**STUDY MATERIAL:**
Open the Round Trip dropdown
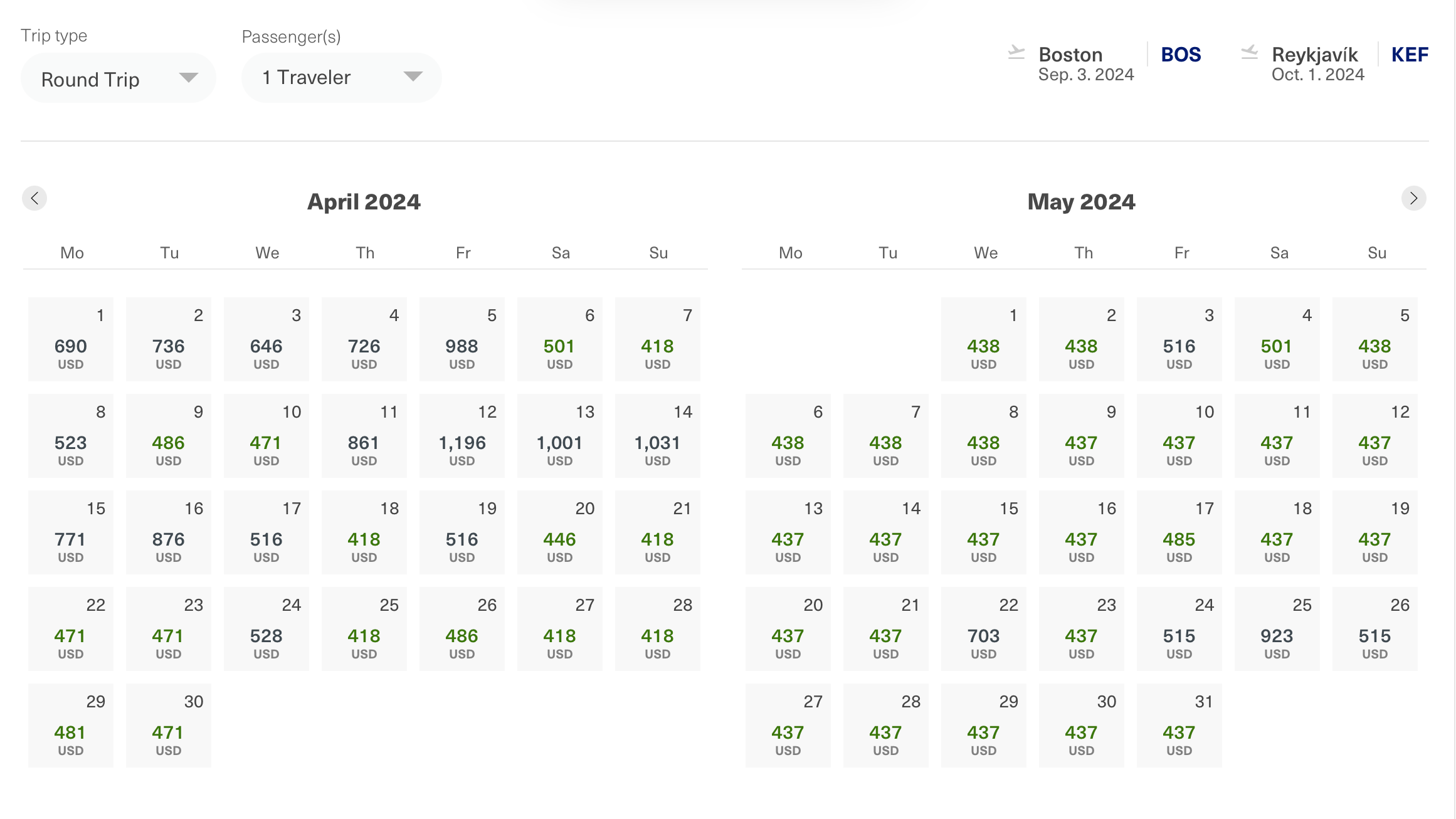 118,78
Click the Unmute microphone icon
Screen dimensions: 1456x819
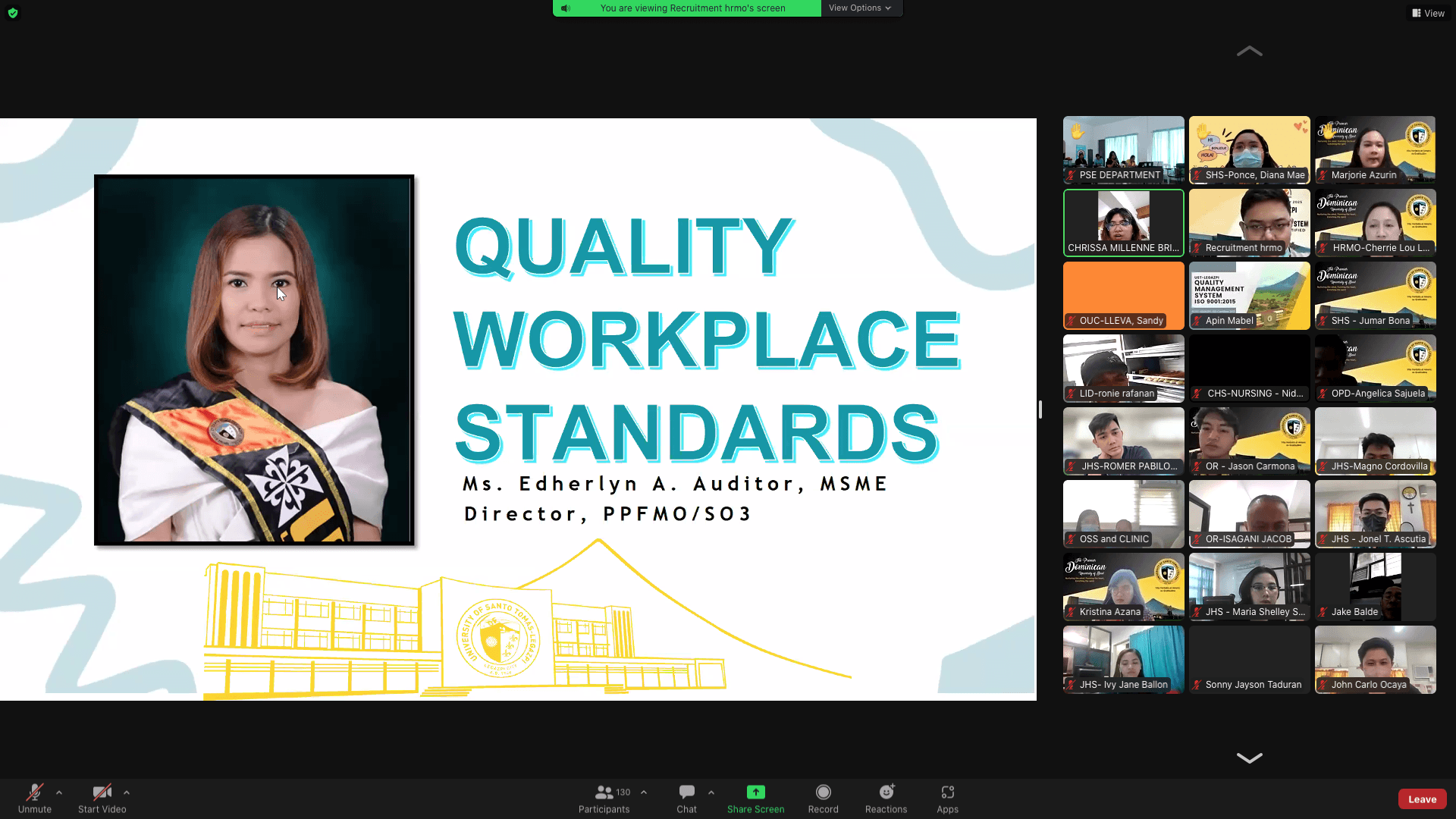tap(34, 792)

**TASK TO COMPLETE:** A precise copy of each record, with the images removed, should be output.

**ANSWER SECTION:**
Open the Round Trip dropdown
 118,78
Click the Unmute microphone icon
Screen dimensions: 1456x819
tap(34, 792)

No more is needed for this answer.